Deuxième série | Partie 14 : Publier une politique de signature
Vous avez lu tous les articles ?
- Partie 8 : Signer des fichiers
- Partie 9 : Chiffrer des fichiers
- Partie 10 : La configuration de GPG
- Partie 11 : Les détails des clés et des maths
- Partie 12 : Exporter et importer clés publiques et privées
- Partie 13 : Aspects de sécurité divers
- Partie 14 : Publier une politique de signature
- Partie 15 : Utilisation de gpg en ligne de commande
- Partie 16 : Participer à un tour de clés gpg
Vous avez maintenant une clé en bonne et due forme et vous signez d’autres clés. Il est peut-être temps de le dire de manière sérieuse. Publier une politique de signature permet de fixer une série de réflexions que vous vous faites sur votre choix de signature.

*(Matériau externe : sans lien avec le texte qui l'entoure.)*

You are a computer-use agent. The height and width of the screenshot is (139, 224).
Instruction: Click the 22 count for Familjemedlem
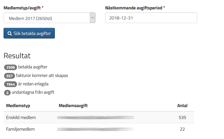(x=182, y=129)
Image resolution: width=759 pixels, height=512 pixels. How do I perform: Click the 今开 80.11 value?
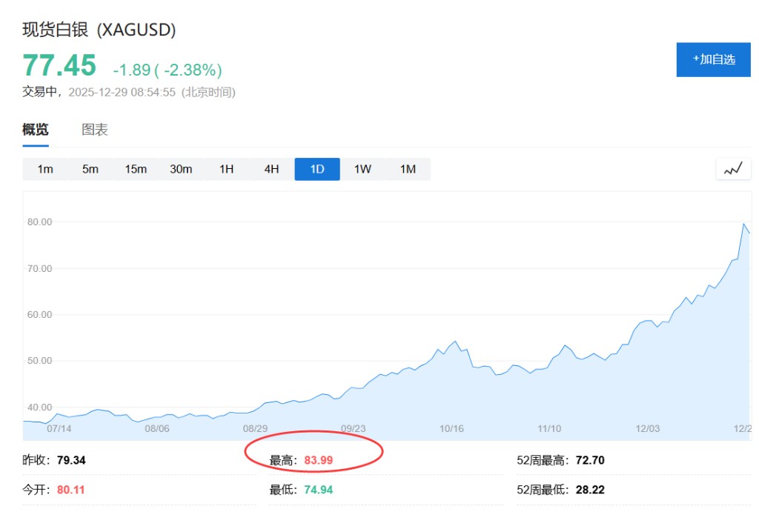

Il s’agit d’une forme d’engagement en temps que «citoyen numérique». C’est donc une forme de document juridique, quoique difficilement reconnaissable devant un tribunal. Elle doit donc être publique et accessible par une URL pérenne, et signée - de préférence avec la clé que vous compter utiliser à l’avenir lors de vos signatures.
Cela permet aussi à d’autres personnes d’évaluer votre niveau de maîtrise de gpg.
Forme et détails
Vous pouvez vous inspirer de ma politique de signature. Une recherche web avec les mots «key signing policy» vous donnera aussi de bons exemples, mais en anglais évidemment.
Introduction
Il est d’usage de mentionner en tête ce que l’on pourrait qualifier de méta-données du document:
- auteur
- date de publication et/ou de validité
- version
- clé GPG utilisée pour la signature du document
- url du document public signé
Politique
Viennent ensuite le texte décrivant votre politique à proprement parler.
Il vous faut mentionner dans quelles circonstances vous acceptez de signer la clé de quelqu’un, les différents niveaux de confiance accordés ainsi que la confiance accordée par défaut.
C’est également une bonne idée de justifier les diverses opinions et options choisies. De cette façon, le lecteur et signeur potentiel comprend pourquoi vous ne signerez sa clé qu’avec une confiance moyenne plutôt que totale (par exemple). Une politique de signature bien écrite devrait être telle que plusieurs mois après, sa relecture ne vous pose aucun problème et vous n’avez aucune envie de la modifier.
Il faut impérativement que vous ayez compris ce que signifie “signer une clé”. Je vous suggère de relire l’article relatif aux signatures de clés si vous avez du mal à vous faire une idée.
Il faut indiquer la clé utilisée lors des signatures de clés si celle-ci est différente de celle indiquée précédemment (signature du document lui-même).
Publication
La politique de signature doit donc être rendue publique sur le web (je n’ai pas connaissance de politiques de signature au format papier, et ça me paraît quand même absurde).
Le plus courant est de publier le document via son site web ou son blog, avec un lien vers un fichier au format texte - peut-être abrégé, mais comportant toujours les éléments les plus important, qui sera lui signé.
Ce que j’ai fais, moi
Comme je génère mon blog avec Pelican, tout fonctionne avec des fichiers textes brut. Le plus simple pour moi était donc de copier le Markdown originel dans le dossier de téléchargement, virer l’extension et signer le fichier brut.
Cela m’a obligé à prévoir dès le départ, lors de la rédaction de l’article, les url des deux versions (française et anglaise) de la politique, les url des fichiers et de leurs signatures, puisque tout cela devait se retrouvé figé dès le départ dans le fichier brut à signer !
En effet, rappelez-vous, si vous modifier le texte (donc le fichier), sa signature n’est plus valable !
Vous pouvez également déposer votre politique de signature sur github. Il y a dans ce cas un avantage certain: vous pouvez signer le commit, ce qui fait alors office de signature de la politique en elle-même. Et github est utilisé par keybase.io (l’un des articles suivants porte sur l’utilisation de ce service).